# [Source material]
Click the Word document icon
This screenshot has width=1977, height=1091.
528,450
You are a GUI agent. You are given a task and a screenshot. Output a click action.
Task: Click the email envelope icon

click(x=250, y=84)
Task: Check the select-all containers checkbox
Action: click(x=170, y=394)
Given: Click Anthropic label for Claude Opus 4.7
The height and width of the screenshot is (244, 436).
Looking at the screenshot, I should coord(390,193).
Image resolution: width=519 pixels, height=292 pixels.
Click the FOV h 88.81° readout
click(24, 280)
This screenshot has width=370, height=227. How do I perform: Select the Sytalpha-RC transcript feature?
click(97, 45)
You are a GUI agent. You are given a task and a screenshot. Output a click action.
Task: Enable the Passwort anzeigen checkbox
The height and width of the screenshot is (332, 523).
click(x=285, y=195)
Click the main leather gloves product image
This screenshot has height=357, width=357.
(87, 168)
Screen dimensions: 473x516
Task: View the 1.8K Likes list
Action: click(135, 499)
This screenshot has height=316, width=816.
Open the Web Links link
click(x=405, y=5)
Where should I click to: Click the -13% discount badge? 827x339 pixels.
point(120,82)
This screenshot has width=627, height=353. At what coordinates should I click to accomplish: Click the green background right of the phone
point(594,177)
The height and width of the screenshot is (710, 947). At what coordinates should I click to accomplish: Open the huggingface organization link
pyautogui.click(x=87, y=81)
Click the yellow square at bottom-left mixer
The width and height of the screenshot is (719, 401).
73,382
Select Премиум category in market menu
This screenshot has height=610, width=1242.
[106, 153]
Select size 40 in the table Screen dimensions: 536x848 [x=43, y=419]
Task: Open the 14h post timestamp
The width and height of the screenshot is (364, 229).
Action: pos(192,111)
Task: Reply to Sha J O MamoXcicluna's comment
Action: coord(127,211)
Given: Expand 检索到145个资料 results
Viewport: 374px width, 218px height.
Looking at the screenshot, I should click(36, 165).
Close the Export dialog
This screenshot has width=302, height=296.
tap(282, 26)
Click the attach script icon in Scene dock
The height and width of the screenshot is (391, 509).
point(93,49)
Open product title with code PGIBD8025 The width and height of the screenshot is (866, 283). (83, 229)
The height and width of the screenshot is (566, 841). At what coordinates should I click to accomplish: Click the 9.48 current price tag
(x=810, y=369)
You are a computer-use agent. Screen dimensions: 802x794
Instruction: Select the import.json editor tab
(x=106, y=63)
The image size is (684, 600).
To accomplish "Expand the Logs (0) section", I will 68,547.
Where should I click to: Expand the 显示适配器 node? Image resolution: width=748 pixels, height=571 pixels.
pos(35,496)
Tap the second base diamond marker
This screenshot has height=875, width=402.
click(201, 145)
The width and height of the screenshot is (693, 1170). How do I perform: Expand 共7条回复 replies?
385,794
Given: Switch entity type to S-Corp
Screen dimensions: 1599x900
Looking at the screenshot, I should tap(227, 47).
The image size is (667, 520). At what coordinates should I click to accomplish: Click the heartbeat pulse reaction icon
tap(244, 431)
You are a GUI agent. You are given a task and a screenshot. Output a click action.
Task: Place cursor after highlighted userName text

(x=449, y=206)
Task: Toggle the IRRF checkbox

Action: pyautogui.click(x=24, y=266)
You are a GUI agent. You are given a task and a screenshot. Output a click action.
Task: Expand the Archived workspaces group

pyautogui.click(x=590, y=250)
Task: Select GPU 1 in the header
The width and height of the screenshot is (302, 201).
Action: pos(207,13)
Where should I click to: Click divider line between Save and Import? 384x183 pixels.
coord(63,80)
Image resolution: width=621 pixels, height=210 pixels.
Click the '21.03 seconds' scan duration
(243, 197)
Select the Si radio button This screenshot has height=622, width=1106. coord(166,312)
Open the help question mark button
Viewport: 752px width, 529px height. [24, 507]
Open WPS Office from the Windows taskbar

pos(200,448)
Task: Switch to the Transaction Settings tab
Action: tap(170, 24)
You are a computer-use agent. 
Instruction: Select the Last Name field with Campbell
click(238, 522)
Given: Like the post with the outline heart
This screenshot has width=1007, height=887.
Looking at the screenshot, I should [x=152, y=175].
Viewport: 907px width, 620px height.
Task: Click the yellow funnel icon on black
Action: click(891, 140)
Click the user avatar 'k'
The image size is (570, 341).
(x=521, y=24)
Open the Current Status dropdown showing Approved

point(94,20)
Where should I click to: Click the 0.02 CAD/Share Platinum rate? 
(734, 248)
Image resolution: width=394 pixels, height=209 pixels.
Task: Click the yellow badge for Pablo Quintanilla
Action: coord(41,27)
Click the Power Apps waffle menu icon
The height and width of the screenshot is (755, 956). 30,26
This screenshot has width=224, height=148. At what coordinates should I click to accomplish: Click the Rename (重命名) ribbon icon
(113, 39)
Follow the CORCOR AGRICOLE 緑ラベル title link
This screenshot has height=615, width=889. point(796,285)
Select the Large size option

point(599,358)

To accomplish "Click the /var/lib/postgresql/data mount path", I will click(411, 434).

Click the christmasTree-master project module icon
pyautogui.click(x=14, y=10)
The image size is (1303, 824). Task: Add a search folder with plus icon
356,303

# [To do]
Above are the records; retype every one exactly.

# [Reply to the task]
Click the Word document icon
This screenshot has width=1977, height=1091.
528,450
You are a GUI agent. You are given a task and a screenshot. Output a click action.
Task: Click the email envelope icon

click(x=250, y=84)
Task: Check the select-all containers checkbox
Action: click(x=170, y=394)
Given: Click Anthropic label for Claude Opus 4.7
The height and width of the screenshot is (244, 436).
Looking at the screenshot, I should coord(390,193).
Image resolution: width=519 pixels, height=292 pixels.
Click the FOV h 88.81° readout
click(24, 280)
This screenshot has width=370, height=227. How do I perform: Select the Sytalpha-RC transcript feature?
click(97, 45)
You are a GUI agent. You are given a task and a screenshot. Output a click action.
Task: Enable the Passwort anzeigen checkbox
The height and width of the screenshot is (332, 523).
click(x=285, y=195)
Click the main leather gloves product image
This screenshot has height=357, width=357.
(87, 168)
Screen dimensions: 473x516
Task: View the 1.8K Likes list
Action: click(135, 499)
This screenshot has height=316, width=816.
Open the Web Links link
click(x=405, y=5)
Where should I click to: Click the -13% discount badge? 827x339 pixels.
point(120,82)
This screenshot has width=627, height=353. At what coordinates should I click to accomplish: Click the green background right of the phone
point(594,177)
The height and width of the screenshot is (710, 947). At what coordinates should I click to accomplish: Open the huggingface organization link
pyautogui.click(x=87, y=81)
Click the yellow square at bottom-left mixer
The width and height of the screenshot is (719, 401).
73,382
Select Премиум category in market menu
This screenshot has height=610, width=1242.
[106, 153]
Select size 40 in the table Screen dimensions: 536x848 [x=43, y=419]
Task: Open the 14h post timestamp
The width and height of the screenshot is (364, 229).
Action: pos(192,111)
Task: Reply to Sha J O MamoXcicluna's comment
Action: coord(127,211)
Given: Expand 检索到145个资料 results
Viewport: 374px width, 218px height.
Looking at the screenshot, I should click(36, 165).
Close the Export dialog
This screenshot has width=302, height=296.
tap(282, 26)
Click the attach script icon in Scene dock
The height and width of the screenshot is (391, 509).
point(93,49)
Open product title with code PGIBD8025 The width and height of the screenshot is (866, 283). (83, 229)
The height and width of the screenshot is (566, 841). At what coordinates should I click to accomplish: Click the 9.48 current price tag
(x=810, y=369)
You are a computer-use agent. Screen dimensions: 802x794
Instruction: Select the import.json editor tab
(x=106, y=63)
The image size is (684, 600).
To accomplish "Expand the Logs (0) section", I will 68,547.
Where should I click to: Expand the 显示适配器 node? Image resolution: width=748 pixels, height=571 pixels.
pos(35,496)
Tap the second base diamond marker
This screenshot has height=875, width=402.
click(201, 145)
The width and height of the screenshot is (693, 1170). How do I perform: Expand 共7条回复 replies?
385,794
Given: Switch entity type to S-Corp
Screen dimensions: 1599x900
Looking at the screenshot, I should tap(227, 47).
The image size is (667, 520). At what coordinates should I click to accomplish: Click the heartbeat pulse reaction icon
tap(244, 431)
You are a GUI agent. You are given a task and a screenshot. Output a click action.
Task: Place cursor after highlighted userName text

(x=449, y=206)
Task: Toggle the IRRF checkbox

Action: pyautogui.click(x=24, y=266)
You are a GUI agent. You are given a task and a screenshot. Output a click action.
Task: Expand the Archived workspaces group

pyautogui.click(x=590, y=250)
Task: Select GPU 1 in the header
The width and height of the screenshot is (302, 201).
Action: pos(207,13)
Where should I click to: Click divider line between Save and Import? 384x183 pixels.
coord(63,80)
Image resolution: width=621 pixels, height=210 pixels.
Click the '21.03 seconds' scan duration
(243, 197)
Select the Si radio button This screenshot has height=622, width=1106. coord(166,312)
Open the help question mark button
Viewport: 752px width, 529px height. [24, 507]
Open WPS Office from the Windows taskbar

pos(200,448)
Task: Switch to the Transaction Settings tab
Action: tap(170, 24)
You are a computer-use agent. 
Instruction: Select the Last Name field with Campbell
click(238, 522)
Given: Like the post with the outline heart
This screenshot has width=1007, height=887.
Looking at the screenshot, I should [x=152, y=175].
Viewport: 907px width, 620px height.
Task: Click the yellow funnel icon on black
Action: click(891, 140)
Click the user avatar 'k'
The image size is (570, 341).
(x=521, y=24)
Open the Current Status dropdown showing Approved

point(94,20)
Where should I click to: Click the 0.02 CAD/Share Platinum rate? 
(734, 248)
Image resolution: width=394 pixels, height=209 pixels.
Task: Click the yellow badge for Pablo Quintanilla
Action: coord(41,27)
Click the Power Apps waffle menu icon
The height and width of the screenshot is (755, 956). 30,26
This screenshot has width=224, height=148. At what coordinates should I click to accomplish: Click the Rename (重命名) ribbon icon
(113, 39)
Follow the CORCOR AGRICOLE 緑ラベル title link
This screenshot has height=615, width=889. point(796,285)
Select the Large size option

point(599,358)

To accomplish "Click the /var/lib/postgresql/data mount path", I will click(411, 434).

Click the christmasTree-master project module icon
pyautogui.click(x=14, y=10)
The image size is (1303, 824). Task: Add a search folder with plus icon
356,303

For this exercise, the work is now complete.